De Maretak, Viscum album

De maretak, in de middeleeuwen ook wel mistel genoemd, is een zeer oud geneesmiddel. De druïden uit de oertijd vereerden de plant en noemde haar de ‘alles helende plant’. Vooral de mistel die op de eik groeide werd als bijzonder, als heilig gezien. Ze zagen de mistel als een hemels vuur op aarde. Een tegengif tegen alle gif. Gekapt met een gouden mes, opgevangen in een witte doek, mocht hij de grond niet raken. In de middeleeuwen werd de plant gebruikt als levermiddel en tegen hoge bloeddruk.

Maretakken in boom

Maretakken in boom

Er bestaan allerlei oude gebruiken rondom de maretak: Hij brengt geluk, met kerstmis wordt de plant opgehangen, een kus gegeven onder de maretak versterkt de verbondenheid.

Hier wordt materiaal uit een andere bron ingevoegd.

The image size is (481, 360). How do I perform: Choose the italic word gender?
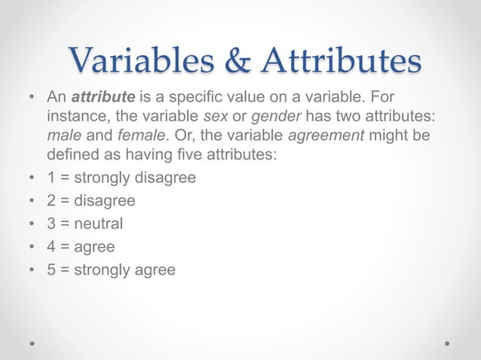pyautogui.click(x=268, y=117)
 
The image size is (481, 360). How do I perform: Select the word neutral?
pyautogui.click(x=97, y=224)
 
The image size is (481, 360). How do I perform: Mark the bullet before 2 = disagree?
pyautogui.click(x=31, y=201)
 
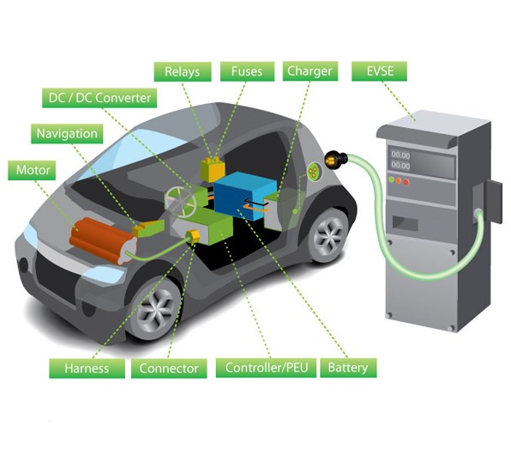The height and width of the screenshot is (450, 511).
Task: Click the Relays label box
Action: (183, 72)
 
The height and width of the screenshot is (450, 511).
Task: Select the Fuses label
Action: (247, 71)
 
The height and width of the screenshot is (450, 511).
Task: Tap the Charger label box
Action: (310, 71)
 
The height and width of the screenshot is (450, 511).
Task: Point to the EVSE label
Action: (379, 71)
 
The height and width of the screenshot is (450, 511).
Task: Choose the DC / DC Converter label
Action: (99, 98)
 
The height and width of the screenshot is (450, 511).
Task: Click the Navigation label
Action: (67, 134)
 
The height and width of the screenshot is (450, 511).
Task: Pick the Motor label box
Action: (32, 170)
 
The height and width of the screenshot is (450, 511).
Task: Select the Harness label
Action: (87, 368)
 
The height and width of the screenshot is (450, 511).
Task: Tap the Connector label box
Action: (169, 368)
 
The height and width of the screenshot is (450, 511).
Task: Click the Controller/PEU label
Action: (266, 368)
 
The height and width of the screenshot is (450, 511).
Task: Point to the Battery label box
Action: (348, 368)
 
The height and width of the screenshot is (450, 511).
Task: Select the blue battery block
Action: (244, 196)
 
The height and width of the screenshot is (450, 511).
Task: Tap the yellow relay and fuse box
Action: (213, 169)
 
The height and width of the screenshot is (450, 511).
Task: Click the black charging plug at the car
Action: (336, 159)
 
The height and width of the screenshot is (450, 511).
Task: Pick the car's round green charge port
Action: (314, 171)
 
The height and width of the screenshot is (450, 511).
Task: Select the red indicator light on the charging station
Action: (406, 182)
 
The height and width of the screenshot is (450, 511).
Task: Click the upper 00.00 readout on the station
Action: (400, 155)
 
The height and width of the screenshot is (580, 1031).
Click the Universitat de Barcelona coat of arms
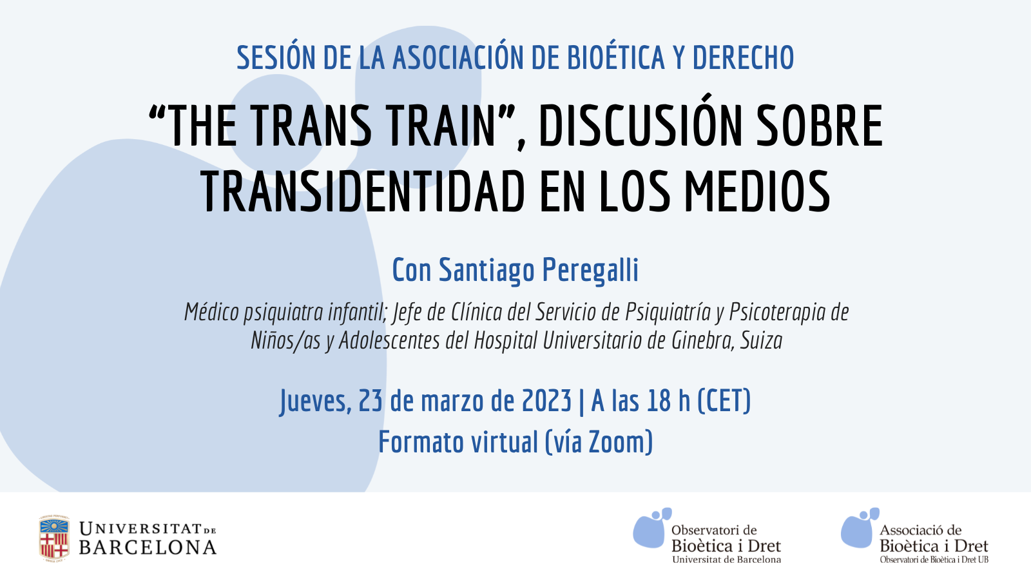[54, 539]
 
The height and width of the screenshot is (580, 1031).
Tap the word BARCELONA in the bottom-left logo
[148, 548]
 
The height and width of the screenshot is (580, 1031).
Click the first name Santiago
[487, 271]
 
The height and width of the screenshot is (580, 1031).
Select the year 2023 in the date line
[547, 400]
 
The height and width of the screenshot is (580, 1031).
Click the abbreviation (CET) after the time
[724, 401]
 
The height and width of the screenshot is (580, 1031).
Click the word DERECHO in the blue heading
[743, 58]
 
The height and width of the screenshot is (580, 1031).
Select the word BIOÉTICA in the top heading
[615, 57]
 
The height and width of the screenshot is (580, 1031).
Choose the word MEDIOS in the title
[757, 191]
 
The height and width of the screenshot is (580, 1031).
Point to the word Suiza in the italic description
[761, 341]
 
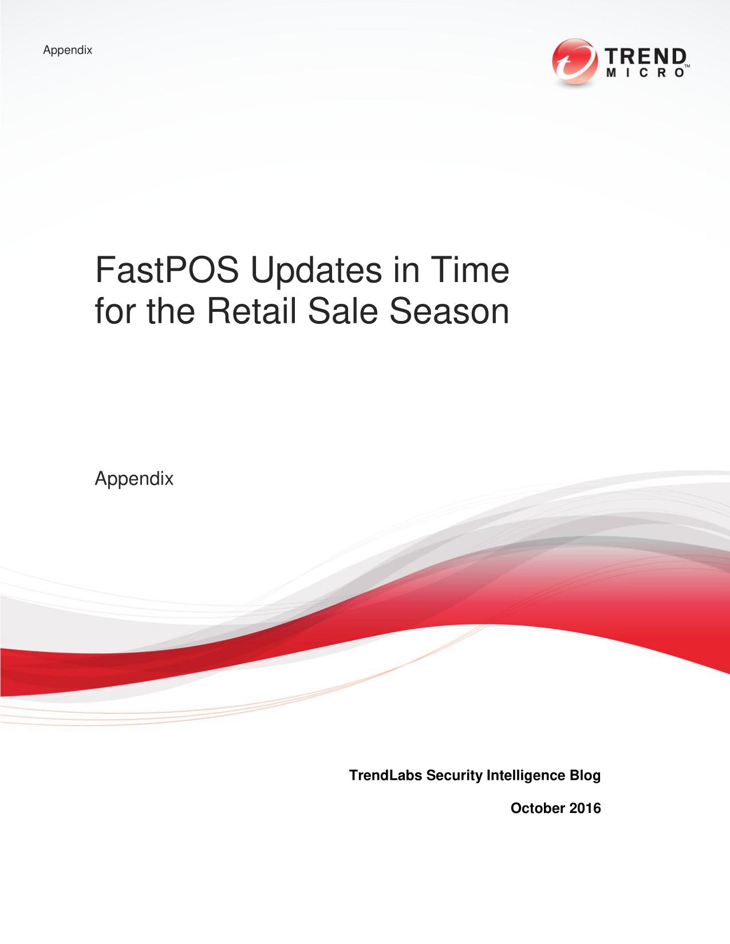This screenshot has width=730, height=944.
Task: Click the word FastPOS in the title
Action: coord(167,270)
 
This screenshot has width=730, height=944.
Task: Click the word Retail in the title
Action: coord(251,311)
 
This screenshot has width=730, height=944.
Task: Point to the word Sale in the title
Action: coord(342,311)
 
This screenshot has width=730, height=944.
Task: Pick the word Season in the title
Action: coord(449,311)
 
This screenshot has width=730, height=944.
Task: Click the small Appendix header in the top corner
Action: coord(68,50)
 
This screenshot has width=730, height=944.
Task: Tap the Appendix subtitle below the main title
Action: coord(134,479)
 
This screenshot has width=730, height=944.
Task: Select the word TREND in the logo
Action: coord(645,57)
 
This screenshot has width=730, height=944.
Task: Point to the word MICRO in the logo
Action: coord(645,73)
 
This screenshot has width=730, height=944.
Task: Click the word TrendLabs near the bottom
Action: coord(385,775)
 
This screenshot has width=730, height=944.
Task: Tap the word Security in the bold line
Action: coord(455,776)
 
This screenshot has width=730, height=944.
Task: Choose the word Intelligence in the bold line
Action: coord(526,776)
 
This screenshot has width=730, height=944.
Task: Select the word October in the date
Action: coord(538,808)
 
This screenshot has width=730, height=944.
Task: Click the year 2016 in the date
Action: coord(585,808)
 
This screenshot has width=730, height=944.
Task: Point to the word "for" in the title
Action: coord(115,311)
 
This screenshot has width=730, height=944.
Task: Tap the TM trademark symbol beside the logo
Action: coord(688,66)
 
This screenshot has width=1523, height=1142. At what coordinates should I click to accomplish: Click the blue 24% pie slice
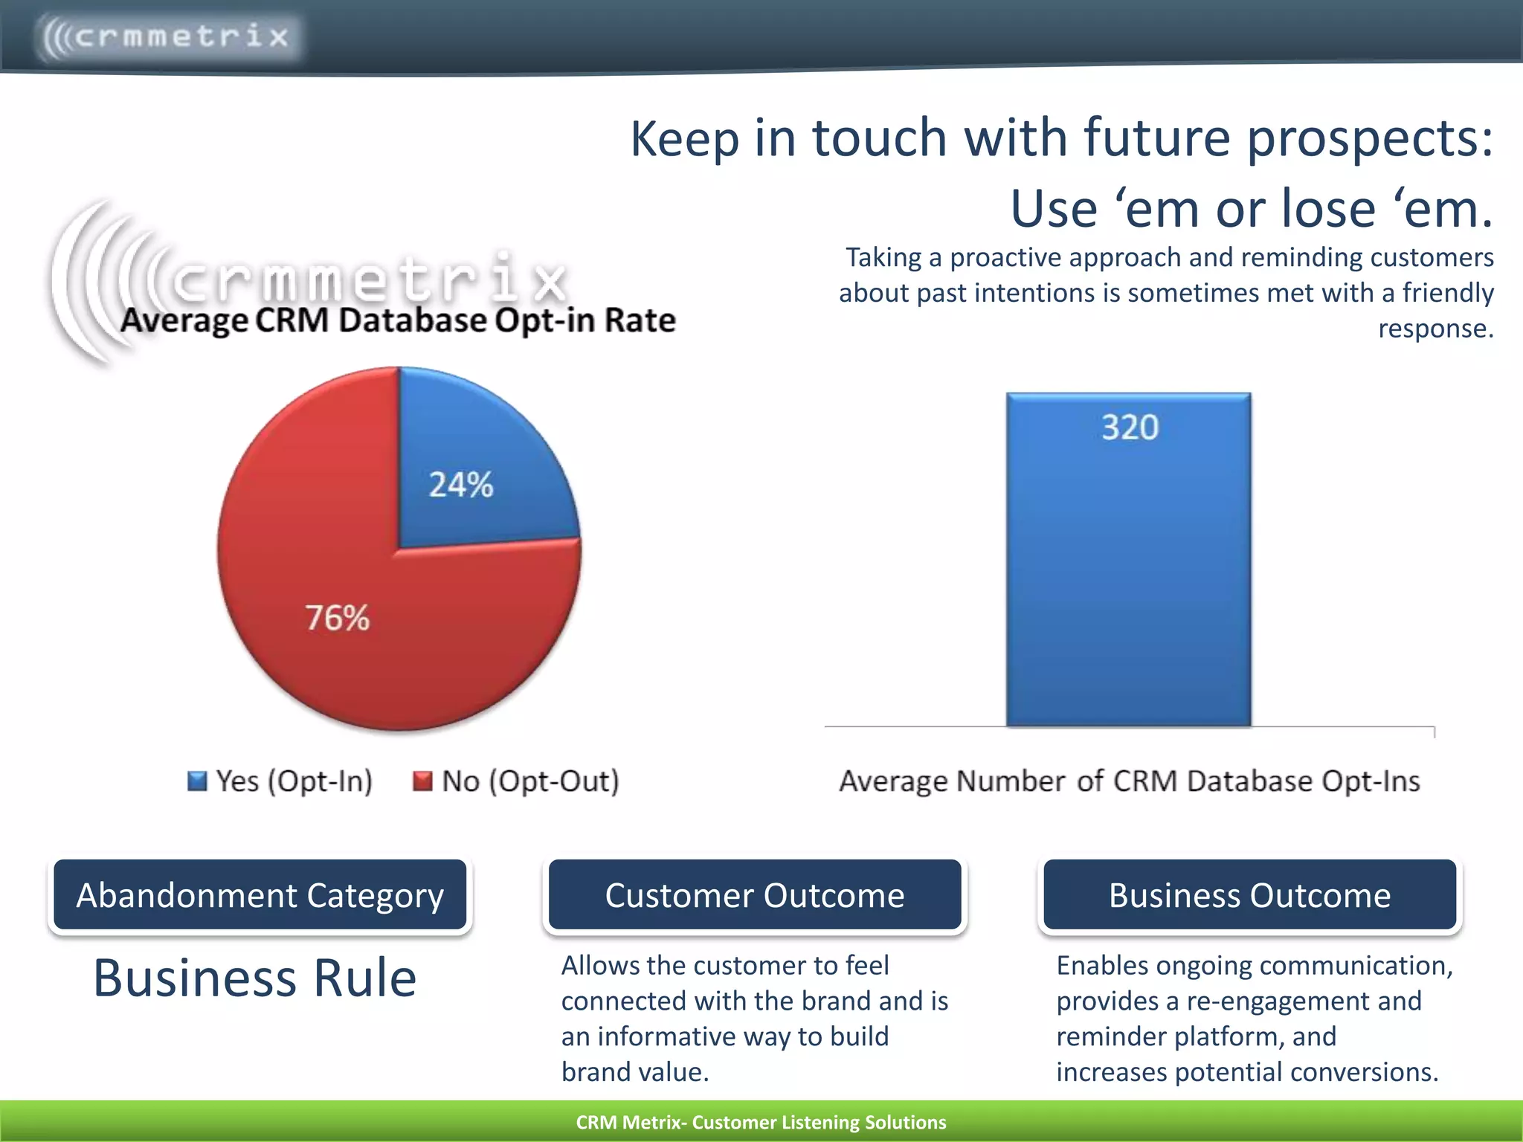[476, 468]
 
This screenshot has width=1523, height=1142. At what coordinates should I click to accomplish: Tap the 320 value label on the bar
[1130, 428]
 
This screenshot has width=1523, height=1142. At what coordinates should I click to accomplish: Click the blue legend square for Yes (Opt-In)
[197, 781]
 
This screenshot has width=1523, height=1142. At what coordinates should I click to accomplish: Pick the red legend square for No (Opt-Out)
[422, 781]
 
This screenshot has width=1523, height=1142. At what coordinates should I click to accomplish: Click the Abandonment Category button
[260, 895]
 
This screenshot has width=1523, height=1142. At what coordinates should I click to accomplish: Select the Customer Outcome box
[755, 895]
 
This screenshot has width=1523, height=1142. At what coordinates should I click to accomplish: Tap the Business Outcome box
[1249, 895]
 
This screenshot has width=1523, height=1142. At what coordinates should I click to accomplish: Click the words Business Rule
[254, 978]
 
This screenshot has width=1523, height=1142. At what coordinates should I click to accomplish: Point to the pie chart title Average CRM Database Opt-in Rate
[398, 320]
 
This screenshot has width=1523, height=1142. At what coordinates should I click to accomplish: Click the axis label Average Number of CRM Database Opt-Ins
[1130, 781]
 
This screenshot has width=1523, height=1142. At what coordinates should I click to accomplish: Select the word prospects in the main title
[1368, 139]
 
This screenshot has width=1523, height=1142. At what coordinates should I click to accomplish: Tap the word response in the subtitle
[1435, 329]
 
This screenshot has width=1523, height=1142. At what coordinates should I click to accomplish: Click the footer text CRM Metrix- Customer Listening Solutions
[761, 1122]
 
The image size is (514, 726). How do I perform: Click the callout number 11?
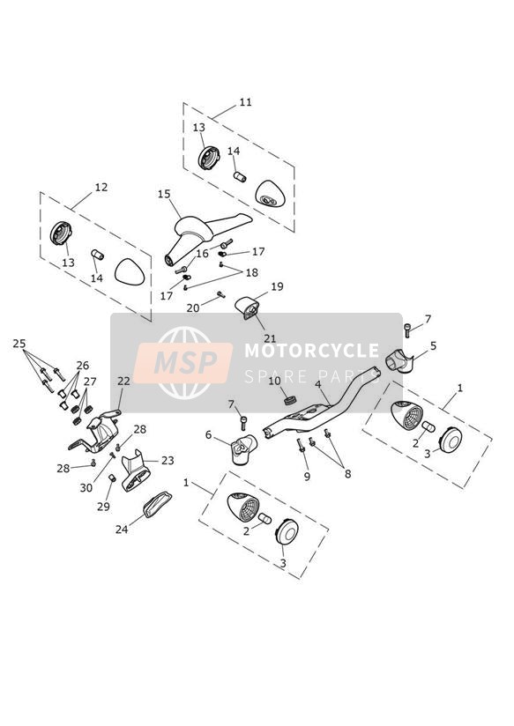pyautogui.click(x=245, y=102)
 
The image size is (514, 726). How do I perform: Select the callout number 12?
pyautogui.click(x=101, y=187)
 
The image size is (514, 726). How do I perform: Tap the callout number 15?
pyautogui.click(x=164, y=195)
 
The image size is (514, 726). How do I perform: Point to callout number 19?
pyautogui.click(x=277, y=286)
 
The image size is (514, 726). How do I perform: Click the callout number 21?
pyautogui.click(x=270, y=339)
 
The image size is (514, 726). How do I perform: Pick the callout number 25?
pyautogui.click(x=19, y=344)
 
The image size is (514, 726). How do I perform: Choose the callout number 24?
pyautogui.click(x=122, y=530)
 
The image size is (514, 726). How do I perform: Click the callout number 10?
pyautogui.click(x=274, y=381)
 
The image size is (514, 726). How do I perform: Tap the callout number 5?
pyautogui.click(x=434, y=346)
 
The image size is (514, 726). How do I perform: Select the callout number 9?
pyautogui.click(x=307, y=477)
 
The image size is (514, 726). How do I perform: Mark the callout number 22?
pyautogui.click(x=123, y=381)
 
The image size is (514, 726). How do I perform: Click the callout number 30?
pyautogui.click(x=86, y=487)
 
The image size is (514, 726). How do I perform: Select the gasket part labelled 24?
pyautogui.click(x=157, y=505)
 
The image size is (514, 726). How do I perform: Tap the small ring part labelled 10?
pyautogui.click(x=291, y=400)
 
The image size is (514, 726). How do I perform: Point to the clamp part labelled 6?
pyautogui.click(x=244, y=448)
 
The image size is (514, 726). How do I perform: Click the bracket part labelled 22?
pyautogui.click(x=96, y=431)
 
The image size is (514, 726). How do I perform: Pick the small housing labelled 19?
pyautogui.click(x=246, y=308)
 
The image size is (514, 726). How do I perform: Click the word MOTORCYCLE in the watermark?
pyautogui.click(x=312, y=351)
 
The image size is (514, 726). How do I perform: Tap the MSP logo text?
pyautogui.click(x=185, y=362)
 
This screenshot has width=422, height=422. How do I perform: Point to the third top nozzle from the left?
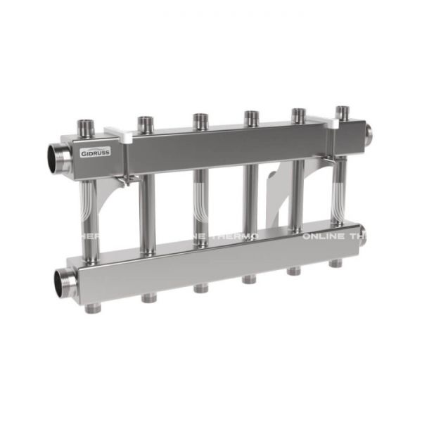(200, 120)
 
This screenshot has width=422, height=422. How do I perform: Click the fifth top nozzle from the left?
(299, 114)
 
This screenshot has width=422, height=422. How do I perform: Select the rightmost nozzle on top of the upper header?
(343, 111)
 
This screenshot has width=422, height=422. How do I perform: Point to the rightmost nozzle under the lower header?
(336, 263)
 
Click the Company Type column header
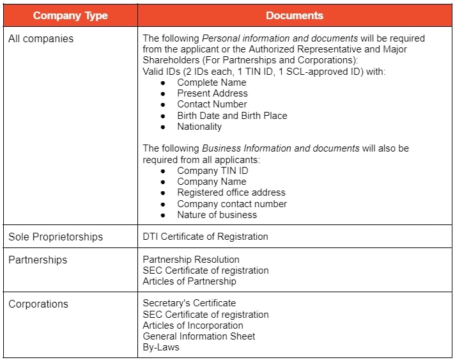point(70,15)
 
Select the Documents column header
point(295,15)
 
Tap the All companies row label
point(41,38)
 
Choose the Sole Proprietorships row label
point(56,237)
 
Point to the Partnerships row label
point(38,260)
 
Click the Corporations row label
point(38,304)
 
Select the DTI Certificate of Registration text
point(205,237)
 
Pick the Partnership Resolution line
point(191,260)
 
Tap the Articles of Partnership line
point(189,281)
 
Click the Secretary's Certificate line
point(189,303)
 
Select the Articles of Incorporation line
point(193,325)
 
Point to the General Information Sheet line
point(199,336)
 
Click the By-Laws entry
point(161,347)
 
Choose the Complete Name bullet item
point(212,82)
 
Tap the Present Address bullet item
point(212,93)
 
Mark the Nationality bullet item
point(199,127)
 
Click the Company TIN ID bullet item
point(213,171)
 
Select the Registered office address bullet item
point(231,192)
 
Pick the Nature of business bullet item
point(217,215)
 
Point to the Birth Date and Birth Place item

In Zweden wordt hij met Sint Jan   opgehangen in huis en in de stal om boze geesten en trollen af te weren. De maretak, ofwel Viscum album of vogellijm, groeit in Nederland veelal in Limburg als half-parasiet in bomen, zoals de appelboom, de den, de eik, de populier etc. Er zijn drie ondersoorten: de maretak groeiend op loofbomen, op naaldbomen zoals de den en de maretak groeiend op de spar. Deze zijn botanisch ook verschillend. De naam Viscum betekent kleverigheid, en album duidt op de witte kleur van de bessen. De maretak is een half-parasiet: hij krijgt water en mineralen van de gastheer, maar benut zelf het zonlicht om substantie te vormen. De maretak groeit meestal op zachtere houtsoorten, vooral in de buurt van riviertjes en water. Hij groeit tot hoog in de boom door een vogel, de maretak lijster. Deze eet de witte bessen, braakt het zaad weer uit of poept het uit of veegt de bes van de snavel door langs de tak te vegen.

Maretak lijster

Maretak lijster

Het zaad kiemt met zijn ‘wortel’ omhoog, daarna buigt hij naar de twijg. De wortel dringt niet zozeer door in de tak, de tak groeit om de wortel heen.

AUT_1706viscum kiem

Na een jaar begint de normale groei. Na 5 tot 7 jaren begint de tak te bloeien. Na 10 tot 15 jaar kan de plant geoogst worden. De Maretak kan ongeveer 50 jaar oud worden. De vorm is min of meer een bolvorm, een kosmische vorm. Er is niet of nauwelijks oriëntatie op het licht noch op de zwaartekracht. De maretak heeft een eenvoudig vertakkingspatroon, ieder jaar komt er weer een nieuwe splitsing uit de vorige twijg.

MaretakBB

Bij het kappen van de maretak kunnen uit de overblijvende stompjes weer nieuwe maretakbollen ontstaan.
De planten zijn tweehuizig, zijn dus óf mannelijk óf vrouwelijk. De bloemetjes zijn klein en eenvoudig. Er zijn vier schubjes per bloem, geen kelk of kroonbladeren, geen meeldraden of vruchtbeginsel. De bloemetjes geuren naar ananas en worden door bijen bezocht. De bessen worden alleen bij de vrouwelijke plant gevormd. Ook de vrucht is botanisch gezien eenvoudig. Voor de ontwikkeling heeft de jonge kiem licht nodig, dit in tegenstelling tot vele andere planten. Te lang in het donker verliest het zaad zijn kiemkracht.
De bloei en besvorming vind niet plaats aan het eind van de zomer, maar in in najaar en winter. Op vele manieren toont de maretak zijn autonome karakter. Hij is door en door groen in winter en zomer, neemt altijd licht op. In de winter is er vaak een goudgele gloed in de maretak te zien. Verder vertoont de maretak allerlei ritmische bewegingen van de bladeren, bij onderzoek bleken deze bewegingen overeen te komen met de bewegingen van de maan.

Maretak tek

 

Biologisch gezien is deze plant een unicum,hij heeft geen vaatstelsel, de stoffen worden van cel tot cel doorgegeven. De inhoudsstoffen bestaan uit primitieve eiwitstoffen, bovengemiddeld veel DNA, vitamine C, kiezel, magnesium en calcium. Maar ook gifstoffen: viscotoxinen, vooral in de winter gevormd, en lektine, met name gevormd in de zomer. Beide giffen werken dodend op de kankercel. Lektine remt de celdeling en Viscotoxine maakt de celwand kapot. In tegenstelling tot de chemotherapeutische middelen zijn deze stoffen niet toxisch voor de gezonde cellen. De maretak stimuleert het immuunsysteem en stabiliseert het DNA in de mens.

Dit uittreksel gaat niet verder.